### WORK REQUIRED
Your answer should be the lines below from the one holding "has height=545, width=763." through the one holding "Given: Click the right", copied exactly and with nothing else.

--- GIVEN DATA ---

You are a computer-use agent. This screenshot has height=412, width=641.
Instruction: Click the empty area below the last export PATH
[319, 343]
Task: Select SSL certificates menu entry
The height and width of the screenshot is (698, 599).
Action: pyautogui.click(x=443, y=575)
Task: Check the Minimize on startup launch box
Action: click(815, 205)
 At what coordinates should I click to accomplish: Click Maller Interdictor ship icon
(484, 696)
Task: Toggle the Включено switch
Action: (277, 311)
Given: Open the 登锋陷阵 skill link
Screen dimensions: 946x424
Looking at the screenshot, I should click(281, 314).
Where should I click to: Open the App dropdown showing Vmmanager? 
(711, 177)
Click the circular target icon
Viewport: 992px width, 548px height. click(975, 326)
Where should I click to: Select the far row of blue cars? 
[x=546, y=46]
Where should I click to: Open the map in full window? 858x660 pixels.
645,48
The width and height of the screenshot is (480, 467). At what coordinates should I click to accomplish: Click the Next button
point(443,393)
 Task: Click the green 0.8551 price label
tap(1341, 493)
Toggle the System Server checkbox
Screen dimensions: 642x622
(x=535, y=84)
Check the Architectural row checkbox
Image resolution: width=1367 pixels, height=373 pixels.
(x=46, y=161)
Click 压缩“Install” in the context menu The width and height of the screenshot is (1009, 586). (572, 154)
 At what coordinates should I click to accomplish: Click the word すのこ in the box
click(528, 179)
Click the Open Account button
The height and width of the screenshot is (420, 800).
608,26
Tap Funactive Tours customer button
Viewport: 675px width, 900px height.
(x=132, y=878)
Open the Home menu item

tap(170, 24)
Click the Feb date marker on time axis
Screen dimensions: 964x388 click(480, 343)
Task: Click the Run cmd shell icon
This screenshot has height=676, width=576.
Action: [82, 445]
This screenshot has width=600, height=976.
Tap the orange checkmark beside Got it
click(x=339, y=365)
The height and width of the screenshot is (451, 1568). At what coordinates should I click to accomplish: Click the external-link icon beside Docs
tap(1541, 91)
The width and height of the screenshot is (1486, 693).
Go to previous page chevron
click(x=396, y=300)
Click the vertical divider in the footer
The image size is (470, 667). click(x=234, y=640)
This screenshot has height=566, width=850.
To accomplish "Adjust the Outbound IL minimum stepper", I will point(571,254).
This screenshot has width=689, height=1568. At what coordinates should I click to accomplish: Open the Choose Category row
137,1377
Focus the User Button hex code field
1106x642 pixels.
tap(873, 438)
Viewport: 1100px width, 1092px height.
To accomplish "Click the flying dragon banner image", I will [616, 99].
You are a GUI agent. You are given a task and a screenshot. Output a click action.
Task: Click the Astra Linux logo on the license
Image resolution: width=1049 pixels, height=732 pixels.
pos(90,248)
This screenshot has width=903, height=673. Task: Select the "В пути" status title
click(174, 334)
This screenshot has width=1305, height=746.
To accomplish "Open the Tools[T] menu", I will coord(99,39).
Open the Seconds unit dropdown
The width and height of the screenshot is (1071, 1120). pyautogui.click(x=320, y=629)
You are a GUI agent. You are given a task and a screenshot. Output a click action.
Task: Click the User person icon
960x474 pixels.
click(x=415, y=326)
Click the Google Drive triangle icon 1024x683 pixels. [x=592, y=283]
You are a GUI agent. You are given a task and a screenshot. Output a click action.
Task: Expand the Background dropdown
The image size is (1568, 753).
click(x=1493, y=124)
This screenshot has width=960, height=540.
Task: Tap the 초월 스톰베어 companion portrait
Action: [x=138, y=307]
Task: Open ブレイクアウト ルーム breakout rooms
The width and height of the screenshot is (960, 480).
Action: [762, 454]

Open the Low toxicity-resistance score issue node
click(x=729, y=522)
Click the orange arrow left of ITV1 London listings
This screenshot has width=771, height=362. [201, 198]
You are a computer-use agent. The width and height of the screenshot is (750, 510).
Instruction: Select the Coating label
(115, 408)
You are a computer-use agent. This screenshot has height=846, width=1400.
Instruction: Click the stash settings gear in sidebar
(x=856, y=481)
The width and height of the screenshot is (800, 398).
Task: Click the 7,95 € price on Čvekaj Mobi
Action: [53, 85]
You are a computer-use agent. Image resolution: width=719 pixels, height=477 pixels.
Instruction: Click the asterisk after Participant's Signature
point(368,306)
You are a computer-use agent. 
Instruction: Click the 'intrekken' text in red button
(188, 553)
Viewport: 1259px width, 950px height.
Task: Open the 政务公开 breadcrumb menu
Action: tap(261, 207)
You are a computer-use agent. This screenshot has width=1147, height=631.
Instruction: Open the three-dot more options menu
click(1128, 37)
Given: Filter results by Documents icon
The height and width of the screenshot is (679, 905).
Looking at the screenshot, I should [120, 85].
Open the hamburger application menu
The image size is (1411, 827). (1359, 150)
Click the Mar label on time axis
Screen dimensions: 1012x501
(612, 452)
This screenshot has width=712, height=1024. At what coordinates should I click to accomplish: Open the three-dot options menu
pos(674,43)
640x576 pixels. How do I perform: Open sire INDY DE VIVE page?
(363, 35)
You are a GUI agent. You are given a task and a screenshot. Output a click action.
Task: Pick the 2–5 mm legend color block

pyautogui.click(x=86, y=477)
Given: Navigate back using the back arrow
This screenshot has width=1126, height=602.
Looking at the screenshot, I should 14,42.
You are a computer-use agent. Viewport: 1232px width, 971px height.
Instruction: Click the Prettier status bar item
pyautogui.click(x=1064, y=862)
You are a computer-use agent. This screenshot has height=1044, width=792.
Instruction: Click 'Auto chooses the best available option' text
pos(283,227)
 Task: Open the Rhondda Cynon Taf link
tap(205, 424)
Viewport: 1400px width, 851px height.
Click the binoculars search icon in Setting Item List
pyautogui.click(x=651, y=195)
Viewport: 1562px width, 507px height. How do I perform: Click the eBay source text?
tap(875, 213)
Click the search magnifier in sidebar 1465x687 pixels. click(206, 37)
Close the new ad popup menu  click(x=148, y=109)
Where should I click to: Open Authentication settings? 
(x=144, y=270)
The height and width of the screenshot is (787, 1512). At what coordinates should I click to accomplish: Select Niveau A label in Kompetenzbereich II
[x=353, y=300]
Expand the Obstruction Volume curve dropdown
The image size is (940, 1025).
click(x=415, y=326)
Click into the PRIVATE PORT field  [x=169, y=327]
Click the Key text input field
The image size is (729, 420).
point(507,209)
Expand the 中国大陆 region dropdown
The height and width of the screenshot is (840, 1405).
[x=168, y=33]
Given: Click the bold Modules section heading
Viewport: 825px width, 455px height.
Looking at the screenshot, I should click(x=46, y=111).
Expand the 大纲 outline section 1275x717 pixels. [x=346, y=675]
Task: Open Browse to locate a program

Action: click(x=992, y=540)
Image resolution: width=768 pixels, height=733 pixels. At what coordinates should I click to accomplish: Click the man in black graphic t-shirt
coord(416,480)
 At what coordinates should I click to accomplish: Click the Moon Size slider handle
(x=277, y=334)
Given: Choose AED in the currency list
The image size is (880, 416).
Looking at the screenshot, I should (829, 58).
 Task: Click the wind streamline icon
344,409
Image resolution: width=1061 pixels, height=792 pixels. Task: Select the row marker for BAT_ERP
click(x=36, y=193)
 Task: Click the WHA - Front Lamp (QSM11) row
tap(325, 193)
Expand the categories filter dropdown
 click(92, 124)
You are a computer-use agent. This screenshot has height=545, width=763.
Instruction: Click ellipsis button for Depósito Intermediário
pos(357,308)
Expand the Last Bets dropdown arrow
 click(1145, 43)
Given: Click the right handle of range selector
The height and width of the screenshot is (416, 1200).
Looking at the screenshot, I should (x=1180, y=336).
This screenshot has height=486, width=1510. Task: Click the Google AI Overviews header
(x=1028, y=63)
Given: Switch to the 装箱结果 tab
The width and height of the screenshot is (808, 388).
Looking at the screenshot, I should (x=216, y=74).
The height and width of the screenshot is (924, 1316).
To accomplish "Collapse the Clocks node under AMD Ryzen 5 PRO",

---

### EXERCISE ANSWER
You are a computer-use agent. This screenshot has height=545, width=763.
Instruction: Click ellipsis button for Depósito Intermediário
pos(357,308)
Expand the Last Bets dropdown arrow
 click(1145, 43)
Given: Click the right handle of range selector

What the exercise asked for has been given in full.